───── The input ─────

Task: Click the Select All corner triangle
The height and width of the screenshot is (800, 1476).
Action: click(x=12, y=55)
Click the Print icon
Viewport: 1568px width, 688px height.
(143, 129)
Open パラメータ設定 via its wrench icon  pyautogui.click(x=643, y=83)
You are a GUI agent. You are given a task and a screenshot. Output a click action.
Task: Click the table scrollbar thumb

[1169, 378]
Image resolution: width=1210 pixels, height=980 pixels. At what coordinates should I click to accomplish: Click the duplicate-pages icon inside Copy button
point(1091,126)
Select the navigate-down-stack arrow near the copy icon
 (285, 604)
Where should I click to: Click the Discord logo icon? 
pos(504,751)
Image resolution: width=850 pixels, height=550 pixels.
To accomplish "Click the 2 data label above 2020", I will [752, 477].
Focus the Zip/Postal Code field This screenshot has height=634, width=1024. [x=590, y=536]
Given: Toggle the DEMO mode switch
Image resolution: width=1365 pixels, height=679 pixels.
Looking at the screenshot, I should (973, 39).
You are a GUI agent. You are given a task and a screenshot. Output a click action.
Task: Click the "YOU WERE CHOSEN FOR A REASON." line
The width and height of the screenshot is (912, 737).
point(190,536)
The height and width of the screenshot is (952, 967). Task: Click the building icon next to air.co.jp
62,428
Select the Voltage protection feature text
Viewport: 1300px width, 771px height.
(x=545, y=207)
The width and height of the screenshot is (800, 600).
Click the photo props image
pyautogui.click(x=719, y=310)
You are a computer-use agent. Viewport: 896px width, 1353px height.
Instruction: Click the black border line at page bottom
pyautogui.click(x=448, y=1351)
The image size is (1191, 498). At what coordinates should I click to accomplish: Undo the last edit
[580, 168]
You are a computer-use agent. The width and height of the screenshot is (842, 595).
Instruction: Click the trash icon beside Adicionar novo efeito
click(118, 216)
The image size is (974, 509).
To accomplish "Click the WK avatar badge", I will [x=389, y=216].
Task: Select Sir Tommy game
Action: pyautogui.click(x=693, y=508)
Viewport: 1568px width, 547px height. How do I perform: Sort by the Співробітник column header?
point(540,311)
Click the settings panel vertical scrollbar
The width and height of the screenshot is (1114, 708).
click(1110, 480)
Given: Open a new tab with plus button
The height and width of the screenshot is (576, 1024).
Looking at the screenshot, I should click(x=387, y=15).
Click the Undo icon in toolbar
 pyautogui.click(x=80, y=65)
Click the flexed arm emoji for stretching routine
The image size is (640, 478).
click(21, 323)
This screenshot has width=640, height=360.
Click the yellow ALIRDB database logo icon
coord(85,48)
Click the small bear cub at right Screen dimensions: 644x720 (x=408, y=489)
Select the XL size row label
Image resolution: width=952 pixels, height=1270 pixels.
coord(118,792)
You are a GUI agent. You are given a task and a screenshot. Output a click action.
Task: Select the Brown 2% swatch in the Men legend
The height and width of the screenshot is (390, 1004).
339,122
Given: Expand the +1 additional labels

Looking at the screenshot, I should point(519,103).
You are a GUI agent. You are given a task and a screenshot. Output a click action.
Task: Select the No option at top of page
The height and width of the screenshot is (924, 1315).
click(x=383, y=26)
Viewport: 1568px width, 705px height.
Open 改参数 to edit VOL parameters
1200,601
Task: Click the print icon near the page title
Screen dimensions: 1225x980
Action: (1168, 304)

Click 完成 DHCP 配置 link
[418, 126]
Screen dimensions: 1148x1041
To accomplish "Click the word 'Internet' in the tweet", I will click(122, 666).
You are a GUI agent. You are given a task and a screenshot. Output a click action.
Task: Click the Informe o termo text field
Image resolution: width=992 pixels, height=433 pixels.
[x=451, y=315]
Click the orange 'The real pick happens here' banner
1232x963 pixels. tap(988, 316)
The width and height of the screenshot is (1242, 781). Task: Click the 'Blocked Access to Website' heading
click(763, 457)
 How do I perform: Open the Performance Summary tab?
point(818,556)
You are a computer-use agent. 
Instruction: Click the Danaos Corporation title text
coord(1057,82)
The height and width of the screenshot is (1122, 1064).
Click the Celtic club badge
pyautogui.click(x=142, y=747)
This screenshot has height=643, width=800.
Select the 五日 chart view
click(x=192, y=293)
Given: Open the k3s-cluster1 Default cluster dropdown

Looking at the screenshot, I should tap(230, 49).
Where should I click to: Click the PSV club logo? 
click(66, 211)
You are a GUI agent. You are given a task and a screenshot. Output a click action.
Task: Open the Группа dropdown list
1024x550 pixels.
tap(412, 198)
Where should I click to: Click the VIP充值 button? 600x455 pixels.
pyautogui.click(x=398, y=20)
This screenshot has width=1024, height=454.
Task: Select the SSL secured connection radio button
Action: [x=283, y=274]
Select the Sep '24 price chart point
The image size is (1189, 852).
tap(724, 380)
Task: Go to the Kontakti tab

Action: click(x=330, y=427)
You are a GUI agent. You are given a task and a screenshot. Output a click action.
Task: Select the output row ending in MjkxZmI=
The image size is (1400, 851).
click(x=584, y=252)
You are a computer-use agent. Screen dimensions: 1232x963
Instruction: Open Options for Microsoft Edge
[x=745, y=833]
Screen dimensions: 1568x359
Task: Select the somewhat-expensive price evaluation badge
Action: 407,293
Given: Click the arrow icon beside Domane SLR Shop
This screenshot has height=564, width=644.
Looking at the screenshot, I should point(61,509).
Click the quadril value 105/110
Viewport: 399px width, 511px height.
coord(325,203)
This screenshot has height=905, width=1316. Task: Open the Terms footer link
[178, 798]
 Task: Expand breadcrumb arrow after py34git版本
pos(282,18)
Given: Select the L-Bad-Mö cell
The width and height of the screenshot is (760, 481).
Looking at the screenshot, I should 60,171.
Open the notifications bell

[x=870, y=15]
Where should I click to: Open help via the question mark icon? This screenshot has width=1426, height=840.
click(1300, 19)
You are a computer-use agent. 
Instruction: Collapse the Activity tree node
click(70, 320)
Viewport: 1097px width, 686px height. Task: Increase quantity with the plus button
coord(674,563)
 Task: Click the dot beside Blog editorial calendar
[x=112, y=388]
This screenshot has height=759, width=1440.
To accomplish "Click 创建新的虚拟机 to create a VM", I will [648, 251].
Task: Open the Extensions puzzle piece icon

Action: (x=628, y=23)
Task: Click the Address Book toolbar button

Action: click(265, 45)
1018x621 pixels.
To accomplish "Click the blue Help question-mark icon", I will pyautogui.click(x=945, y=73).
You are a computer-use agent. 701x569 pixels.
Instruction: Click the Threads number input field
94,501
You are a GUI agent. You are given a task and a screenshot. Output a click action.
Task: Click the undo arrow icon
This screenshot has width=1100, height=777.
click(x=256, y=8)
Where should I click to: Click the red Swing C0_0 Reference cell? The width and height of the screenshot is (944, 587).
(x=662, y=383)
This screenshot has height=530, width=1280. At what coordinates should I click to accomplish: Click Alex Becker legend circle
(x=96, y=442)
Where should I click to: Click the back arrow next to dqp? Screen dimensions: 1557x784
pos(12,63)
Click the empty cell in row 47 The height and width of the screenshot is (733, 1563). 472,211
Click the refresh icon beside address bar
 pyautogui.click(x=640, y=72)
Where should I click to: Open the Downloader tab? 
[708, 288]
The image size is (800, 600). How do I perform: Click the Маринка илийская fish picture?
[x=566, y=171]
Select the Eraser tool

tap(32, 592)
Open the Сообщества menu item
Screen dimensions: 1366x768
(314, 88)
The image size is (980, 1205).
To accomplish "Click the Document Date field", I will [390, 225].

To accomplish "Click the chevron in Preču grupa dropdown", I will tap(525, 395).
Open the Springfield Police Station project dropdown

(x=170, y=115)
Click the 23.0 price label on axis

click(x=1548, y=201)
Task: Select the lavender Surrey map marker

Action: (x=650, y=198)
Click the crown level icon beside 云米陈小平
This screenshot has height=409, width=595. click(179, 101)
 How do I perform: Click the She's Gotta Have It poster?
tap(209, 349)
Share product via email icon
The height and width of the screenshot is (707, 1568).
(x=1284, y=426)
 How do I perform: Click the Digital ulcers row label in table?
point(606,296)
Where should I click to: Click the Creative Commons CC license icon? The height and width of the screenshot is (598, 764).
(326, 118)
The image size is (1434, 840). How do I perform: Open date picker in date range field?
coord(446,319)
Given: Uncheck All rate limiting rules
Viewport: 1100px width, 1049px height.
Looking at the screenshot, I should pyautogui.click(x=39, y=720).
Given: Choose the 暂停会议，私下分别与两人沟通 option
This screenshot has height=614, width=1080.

─────

— Try it —
When you reach the line containing "Share product via email icon" in the data above, start copying exactly, and stop after the line containing "Given: Choose the 暂停会议，私下分别与两人沟通 option".

— Solved exercise —
Share product via email icon
The height and width of the screenshot is (707, 1568).
(x=1284, y=426)
 How do I perform: Click the Digital ulcers row label in table?
point(606,296)
Where should I click to: Click the Creative Commons CC license icon? The height and width of the screenshot is (598, 764).
(326, 118)
The image size is (1434, 840). How do I perform: Open date picker in date range field?
coord(446,319)
Given: Uncheck All rate limiting rules
Viewport: 1100px width, 1049px height.
Looking at the screenshot, I should pyautogui.click(x=39, y=720).
Given: Choose the 暂停会议，私下分别与两人沟通 option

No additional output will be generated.